One could argue that the violent protests erupting after the discontinuation of the investigation were not the result of the publication of the cartoons but of a combination of socio-economic factors, and political failure leading to an exceptional build up of tension. As the Public Prosecutor discontinued the investigation, the cartoons publishers were not tried in a court of Justice. As the government refused to even engage in discussion with the ambassadors one can suggests that
it became even more obvious for Muslims worldwide that due to the wide spread and institutional xenophobia and racism, Muslims were unable to rely on the conventional political and judicial system to find a remedy for their grievances. In large parts of not only Denmark but also other countries in the EU, Muslims report indeed to be reduced to a ‘pariah existence’ and often incapable to influence their own or their community’s social status in conventional, peaceful manners. Kiku Day concludes:
‘Denmark has at last managed to catch the world's eye, after so many years of failing to get credit for being at the cutting edge of liberalism.

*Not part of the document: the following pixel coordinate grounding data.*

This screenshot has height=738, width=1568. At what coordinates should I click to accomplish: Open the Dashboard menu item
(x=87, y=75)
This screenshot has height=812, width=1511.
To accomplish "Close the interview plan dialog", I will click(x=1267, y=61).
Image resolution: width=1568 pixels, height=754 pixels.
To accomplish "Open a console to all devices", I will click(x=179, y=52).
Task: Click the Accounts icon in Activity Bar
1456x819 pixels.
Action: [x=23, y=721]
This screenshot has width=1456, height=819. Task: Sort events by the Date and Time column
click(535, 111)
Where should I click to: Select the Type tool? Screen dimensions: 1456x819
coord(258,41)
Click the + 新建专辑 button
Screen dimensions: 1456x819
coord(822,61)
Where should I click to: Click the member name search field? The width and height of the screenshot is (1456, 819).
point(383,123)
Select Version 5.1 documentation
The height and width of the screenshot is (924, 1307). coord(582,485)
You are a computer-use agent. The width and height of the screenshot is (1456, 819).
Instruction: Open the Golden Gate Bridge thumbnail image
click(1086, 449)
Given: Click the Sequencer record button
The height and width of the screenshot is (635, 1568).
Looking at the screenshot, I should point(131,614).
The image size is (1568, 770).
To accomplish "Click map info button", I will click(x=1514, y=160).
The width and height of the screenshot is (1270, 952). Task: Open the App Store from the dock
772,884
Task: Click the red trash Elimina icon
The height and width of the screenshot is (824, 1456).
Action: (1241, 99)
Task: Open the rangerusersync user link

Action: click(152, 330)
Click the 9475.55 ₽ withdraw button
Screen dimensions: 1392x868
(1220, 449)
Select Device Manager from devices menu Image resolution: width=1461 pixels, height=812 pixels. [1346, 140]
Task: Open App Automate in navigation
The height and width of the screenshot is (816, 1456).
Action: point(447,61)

But the inelegant handling of the controversy over the cartoons of the prophet Muhammad is the result of a country that has been moving in the direction of xenophobia and racism - especially towards its Muslim inhabitants. The world needs to realise that the Denmark that helped Jews flee from Nazi deportation is long gone. A new Denmark has appeared, a Denmark of intolerance and a deep-seated belief in its cultural superiority’ (Kiku Day, 2006)
The publication of the cartoons of the Prophet Muhammad in the Danish newspaper Jyllands-Posten and the following social unrest are therefore not a manifestation of conflict resulting from differences in culture but as the UNHCR commends ‘the most serious manifestation of the deteriorating [socio - economic] situation of Arab and Muslim populations generally and Islamophobia in particular’.
When bureaucracies enforce integration and assimilation but at the same time fail to confront discrimination, inequality and intolerance, some of society’s members will experience feelings of alienation and exclusion. One can suggest that discrimination not only adds to the maintaining of socio-economical inequalities between the Danish nationals and non-nationals; it aids to the belief in the stability of unequal group positions and turns groups inward. Maykel Verkuyten suggested that these
stable socio-economic hierarchies reduce contact and therefore may create an attitude of resentment or ‘latent hatred’ against the system (Verkuyten 2006; Simmel, 1997); an attitude in which the mobilizing message of violent radicalism resonates.